→ Exercise requirements:
Answer these questions using the liver cancer methods text below.
1. Until what date were the patients followed up?
2. Where was the Bel-7402 cell line purchased?
3. Which company supplied the rabbit anti-ECM1 antibody?

→ Extract:
Patients and tissue samples
One hundred and twenty patients with HCC who underwent curative surgical resection between 2008 and 2012 at the Provincial Hospital of Anhui Medical University were included. No patient received adjuvant therapy before surgery. These patients comprised of 93 males and 27 females, with mean age of 50.2 years (range: 21–73 years). All included patients were staged according to the sixth edition of the tumor-node-metastasis (TNM) classification of the International Union against Cancer. Tumor differentiation was defined according to the Edmondson grading system. All tissue diagnoses were confirmed by permanent histology. Seventeen samples of normal liver tissues were acquired surgically from the patients who had received an operation due to liver trauma. The institutional Ethics Committee of AnHui Provincial Hospital approval for the project was achieved before the initiation of the study. Informed consent was obtained from each patient, and the study was in compliance with the Helsinki Declaration. These patients comprised of 11 males and 6 females, with mean age of 52 years (range: 19–70 years). The clinical characteristics of these patients have no significant difference between tumor patients.
The complete follow-up data were obtained from all patients. The patients were followed up until January 1, 2015. The mean follow-up was 28.4 months (range, 3–71 months). All patients were prospectively monitored using α-fetoprotein (AFP), abdominal ultrasonography, and chest X-ray every 3–6 months after surgery. Computed tomography and/or magnetic resonance imaging were used if necessary. The overall survival (OS) was defined as the interval between the surgery and the death of patients or the last follow-up. The data were censored at the last follow-up for living patients. Disease-free survival (DFS) was measured from the date of surgery to the HCC recurrence or the last follow-up. In the DFS analysis, the data were censored for patients without tumor recurrence (Additional file 1).
Cells and cell culture
The hepatocellular carcinoma cell line Bel-7402 was purchased from the Liver Cancer Institute of Zhongshan Hospital, Shanghai, China. The cells were routinely grown as monolayers in Dulbecco’s modified Eagle’s medium (DMEM) (Gibco BRL, New York, NY, USA) with 10 % (vol/vol) fetal bovine serum (Hyclone, Logan, UT, USA), 100 U/ml penicillin, and 100 U/ml streptomycin at 37 °C in a humidified incubator containing 5 % CO2.
Immunohistochemical staining reagents
Rabbit anti-ECM1 antibody and mouse anti-Vimentin antibody were purchased from Proteintech Group Inc (USA). Horse-radish peroxidase-conjugated secondary antibody, phosphate-buffered saline (PBS), and 3,3-diaminobenzidine tetrahydrochloride (DAB) were obtained from Beijing Zhongshan Golden Bridge Biotechnology Company (China).

→ Data:

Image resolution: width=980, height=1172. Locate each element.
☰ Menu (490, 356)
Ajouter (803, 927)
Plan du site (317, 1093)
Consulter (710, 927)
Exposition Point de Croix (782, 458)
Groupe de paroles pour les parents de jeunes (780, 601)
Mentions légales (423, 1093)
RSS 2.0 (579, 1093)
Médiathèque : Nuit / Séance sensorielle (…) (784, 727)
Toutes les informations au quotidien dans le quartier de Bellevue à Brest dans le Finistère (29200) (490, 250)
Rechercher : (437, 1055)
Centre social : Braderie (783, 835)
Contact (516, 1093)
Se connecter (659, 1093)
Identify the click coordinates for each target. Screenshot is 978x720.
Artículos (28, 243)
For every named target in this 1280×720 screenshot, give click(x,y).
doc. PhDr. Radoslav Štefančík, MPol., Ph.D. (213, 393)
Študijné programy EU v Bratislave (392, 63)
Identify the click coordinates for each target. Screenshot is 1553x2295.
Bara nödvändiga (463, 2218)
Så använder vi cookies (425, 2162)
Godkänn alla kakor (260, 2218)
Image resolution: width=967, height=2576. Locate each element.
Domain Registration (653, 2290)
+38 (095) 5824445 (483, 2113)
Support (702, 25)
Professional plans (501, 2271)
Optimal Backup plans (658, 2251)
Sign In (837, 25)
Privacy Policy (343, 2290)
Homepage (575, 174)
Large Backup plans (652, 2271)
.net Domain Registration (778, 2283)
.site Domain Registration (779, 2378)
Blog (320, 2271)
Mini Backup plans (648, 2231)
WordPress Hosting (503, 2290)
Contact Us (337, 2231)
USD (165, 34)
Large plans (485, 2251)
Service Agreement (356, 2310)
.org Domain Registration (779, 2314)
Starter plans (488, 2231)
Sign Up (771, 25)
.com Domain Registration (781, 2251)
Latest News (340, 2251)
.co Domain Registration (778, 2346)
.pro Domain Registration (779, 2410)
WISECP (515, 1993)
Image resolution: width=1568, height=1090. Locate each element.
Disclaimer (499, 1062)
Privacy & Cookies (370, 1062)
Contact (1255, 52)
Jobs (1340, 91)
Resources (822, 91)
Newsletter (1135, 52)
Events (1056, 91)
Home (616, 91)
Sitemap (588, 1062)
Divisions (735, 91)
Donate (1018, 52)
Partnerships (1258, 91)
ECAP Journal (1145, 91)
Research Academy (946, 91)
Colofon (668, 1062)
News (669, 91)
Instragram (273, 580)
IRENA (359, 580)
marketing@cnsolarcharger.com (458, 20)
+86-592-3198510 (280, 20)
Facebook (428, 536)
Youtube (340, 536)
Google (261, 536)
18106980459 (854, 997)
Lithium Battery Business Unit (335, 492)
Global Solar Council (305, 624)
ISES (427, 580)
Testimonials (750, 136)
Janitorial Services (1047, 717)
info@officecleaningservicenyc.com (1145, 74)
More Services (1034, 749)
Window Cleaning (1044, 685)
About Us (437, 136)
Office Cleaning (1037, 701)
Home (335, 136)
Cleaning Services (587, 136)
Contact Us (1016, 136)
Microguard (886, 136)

→ Exercise answer:
1. January 1, 2015
2. The Liver Cancer Institute of Zhongshan Hospital, Shanghai, China
3. Proteintech Group Inc (USA)